NCTracks has been paying for the drugs, Cowart said. “But there’s no profit in it unless we can bill for supplies and mixing the drug and for nursing time.”

But since the end of June, he said, Medicaid hasn’t been paying for any of that.

Cowart has been back and forth with NCTracks over a “clearinghouse supplier letter” that he was told is required for his bills to move through the system.

“So I called the clearinghouse I use and they said they’d never heard of such a thing,” Cowart said.

His office manager then called the NCTracks contractor, Computer Services Corp. (CSC), and spent 38 minutes on hold only to learn that they had never heard of the clearinghouse supplier letter either.

“And that was just today’s incident,” Cowart said. “Our billing company had 100 rejections on our provider number, all in the past seven days.”

He estimated that he bills for about $100,000 a month, much of it to Medicaid, and is down between $40,000 and $50,000 a month since July.

And it’s not just small providers who are having trouble.

In an interview last week, WakeMed CEO Bill Atkinson said his institution was down $1.5 million since July 1 because of NCTracks. He worried that his billers would have to resubmit all of those claims by hand.

In an email to North Carolina Health News, DHHS communications chief Ricky Diaz said, “I did some digging and it seems that WakeMed was using the wrong number in the system, which is why they were behind. Our folks continue to work closely with them to teach them how to use the system.”

Challenges

“We recognize that some providers are experiencing challenges with the transition,” Diaz said.

But DHHS is also experiencing challenges in the transition.

According to department statistics, 1.5 million professional claims were made during the first three weeks of August. Only 36 percent of those claims were approved; the departmental target was 65 percent. The department also missed other internal goals for the system.

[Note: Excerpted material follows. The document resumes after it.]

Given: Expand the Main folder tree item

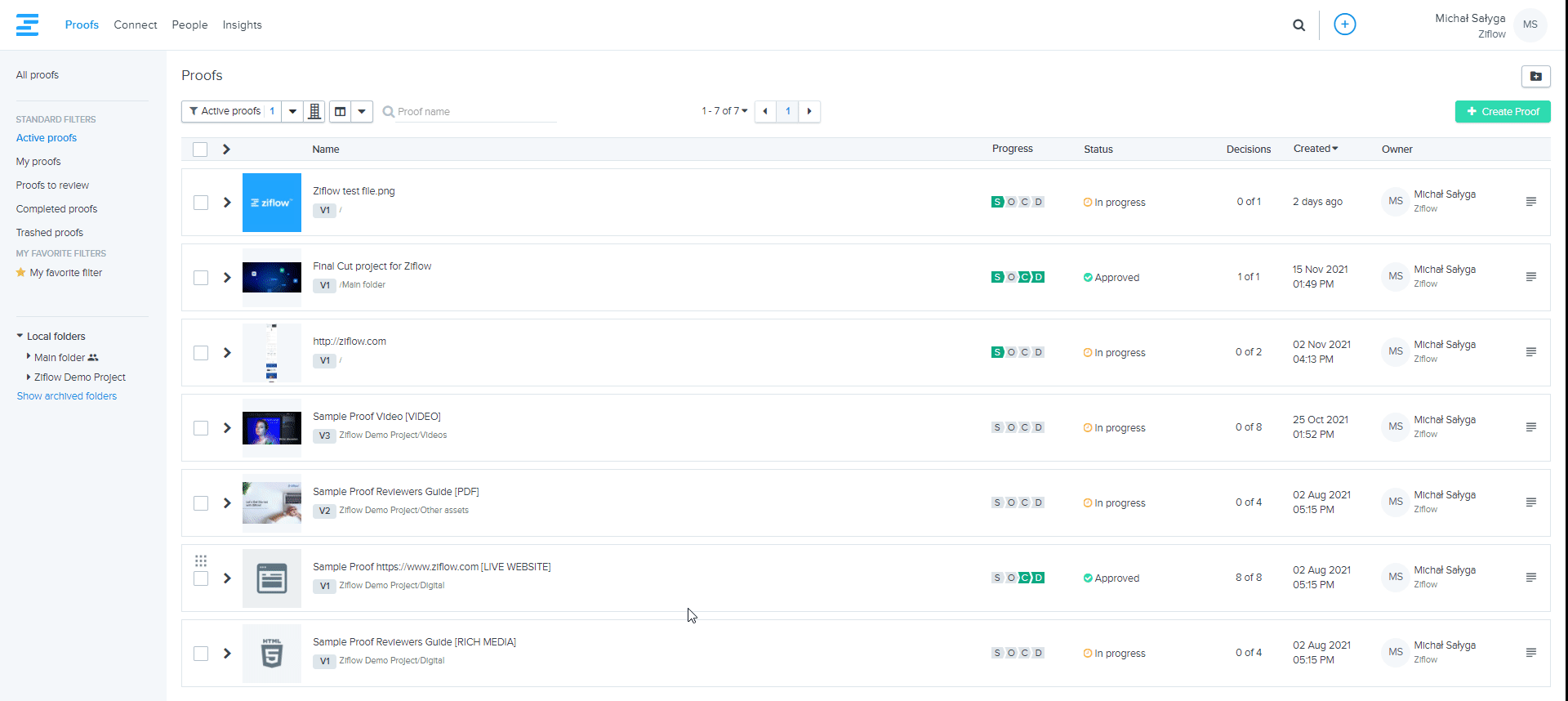Looking at the screenshot, I should 29,357.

“DHHS and its vendor, CSC, continue to address technical glitches and providers’ issues with the new claims system,” Diaz wrote. “Teams at DHHS are proactively calling those providers who are having the most difficulty with taxonomy and walking them through the steps necessary to successfully process claims and ultimately get paid.”

But that’s not the way providers are telling the story.

Amy Slattery, a medical biller in the office of Statesville obstetrician/gynecologist Michael Kepley, said she was ready to drive the two hours to Raleigh and sit in CSC’s lobby if that’s what it takes to get attention from the computer company.

She was one of the providers who sat through two days of training in Raleigh in June to prepare for the transition, and thought she would be fine.

“Our issue is that we’re having trouble getting responses,” Slattery said this week.

“If you call CSC, the hold time is over an hour, so I stopped calling them,” she said. “I’d logged several cases with NCTracks, and then waited weeks for a response.

“So I called the governor’s office. Within two hours, I had a representative from NCTracks call me, but he was not helpful … and I’ve not heard from him since.”

Slattery called the governor’s office again, and got a quick response from CSC.

“Then a representative from NCTracks called, and she was supposed to be our liaison. She was helping me with some of the smaller issues that we were having. That was during August, and we got some payments.”

It turned out that the practice had two provider identification numbers, and only bills filed on one number were making it through the system. So Slattery started submitting bills through that number and attempting to resolve the problems with the other number.

In order to submit bills under the correct number, Slattery was told she would have to go through another two-hour training. She’s been trying to register for the training for the past month without success.

“Never once have I seen a mess as big as this,” she said. “We were ready to go live with an electronic health-record system, but we’ve had to put every single aspect of our practice on hold.

“We can’t put in any more time or attention into anything else right now.”